Download Full Image
"For me, many of the Chinese participants in the room during the Innovation Dialogue are old friends from the Ministry of Science and Technology, the Chinese Academy of Sciences and Chinese universities," Simon said. "We already have established a great deal of trust and mutual understanding. This often enables us to have frank exchanges about sensitive topics and to identify more easily where there is common ground for resolving seemingly intractable disagreements and problems.”
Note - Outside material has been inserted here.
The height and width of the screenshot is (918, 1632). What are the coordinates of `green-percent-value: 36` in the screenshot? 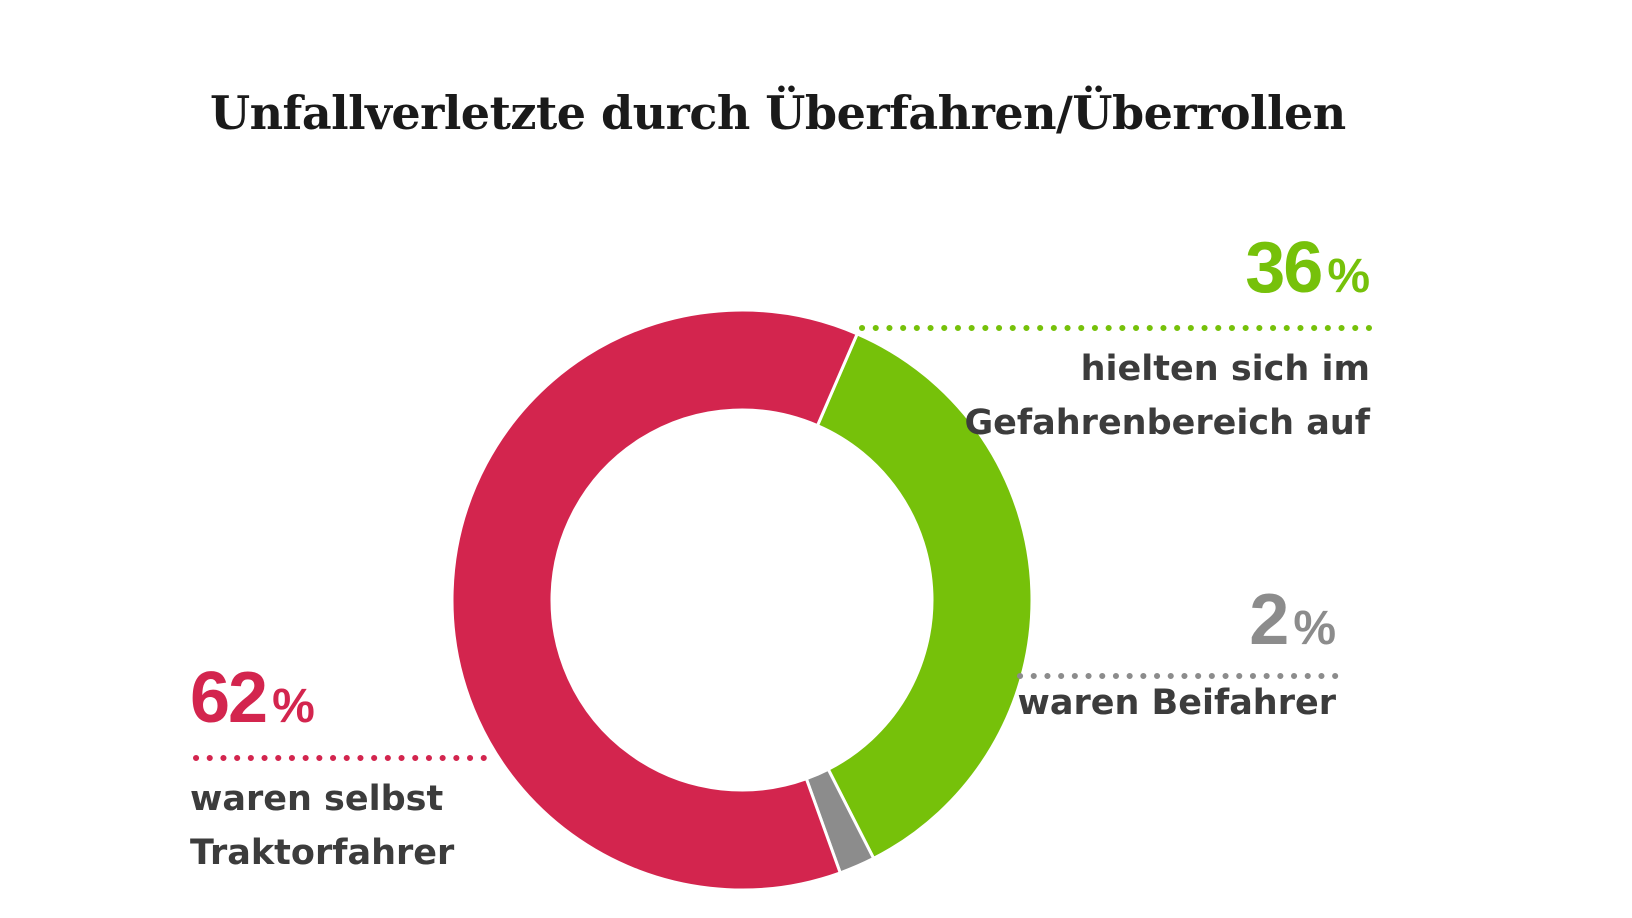 It's located at (1284, 268).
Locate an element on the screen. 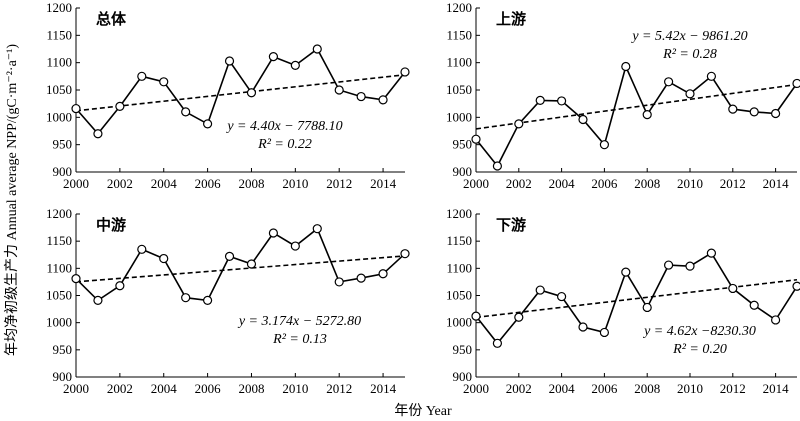 The height and width of the screenshot is (421, 800). x-tick-label: 2014 is located at coordinates (384, 388).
This year's dialogue was chaired by John Holdren, President Obama's Science Adviser, and Minister WAN Gang from China's Ministry of Science and Technology. Also in attendance were senior representatives from the U.S. Department of Commerce, U.S. Patent and Trademark Office, Office of the U.S. Trade Representative and the U.S. Department of State. They were matched with counterparts from China's Ministry of Finance, the State Intellectual Property Office, the National Development and Reform Commission, and the Ministry of Industry and Information Technology, as well as the Ministry of Science and Technology. Participants were also joined by several members of the private sector from both countries, including Microsoft, Qualcomm, CISCO and Cummins Engines.
“There is a strong need to have all of these people from different American and Chinese agencies involved because each of them is a stakeholder in the innovation domain. Each of their organizations has varied responsibilities that cover a key component or two of the innovation portfolio. If they are not all in the room at the same time, it is hard to reach real agreement or build a true consensus that has much meaning and sustainability. Both countries have large, complex bureaucracies and it is much more efficient to have these people in the same room together so we can make implementable decisions and take concrete actions without extensive delays."
This year's innovation dialogue covered a broad range of innovation-related issues, such as China trying to shift its economy away from its heavy emphasis on manufacturing and moving in the direction of creating a knowledge-driven economy.
“To achieve this end, it must reduce its heavy dependence on imported technology and generate new products and services using more ‘home-grown’ know-how. Some American companies, however, have alleged that extensive support for their own domestic firms by the Chinese government is a form of anti-market intervention that creates an uneven playing field. This frequently has led to tensions between the two governments regarding key issues, such as national treatment and compliance with the terms and conditions of China's membership in the World Trade Organization,” Simon said.
While some of the discussions can get technical regarding tax credits, patenting and competition, and investment policies, the overall tone and focus of the discussions tends to emphasize ways both countries can arrive at more mutually beneficial outcomes as their levels of economic engagement and technological collaboration increase.
"This fourth dialogue meeting was important because it sought to break new ground in two ways," Simon said. "First, there was a clear interest in identifying new models for extending bilateral cooperation in the innovation sphere. The Chinese government is clearly in favor of more joint research and sharing of know-how, especially in fields such as clean energy, biomedicines and agriculture technologies. And second, there was a strong interest in deepening cooperation around the problems of climate change because they are tied to so many other issues."
One aspect of this year's dialogue revolved around comments offered by Minister Wan Gang, who suggested that discussions of innovation inside the dialogue too often were focused largely on money, competitiveness and business, and not enough on societal benefits. He suggested that innovation for social good is part of China's own innovation agenda. For example, he highlighted the fact that the Chinese government is strongly committed to extending the average Chinese life expectancy from 74 to 75 years. While that may seem like a modest increase, just the opposite is the case. Given the fact that China has a population of 1.3 billion people, that would mean that there would be a 1.3 billion year increase across the life span of China's total population.
"1.3 billion years is a lot of additional years to feed, clothe, house, etc. the Chinese population! Accordingly, we need to find new innovative ways to improve the quality of life among the Chinese people," Wan said.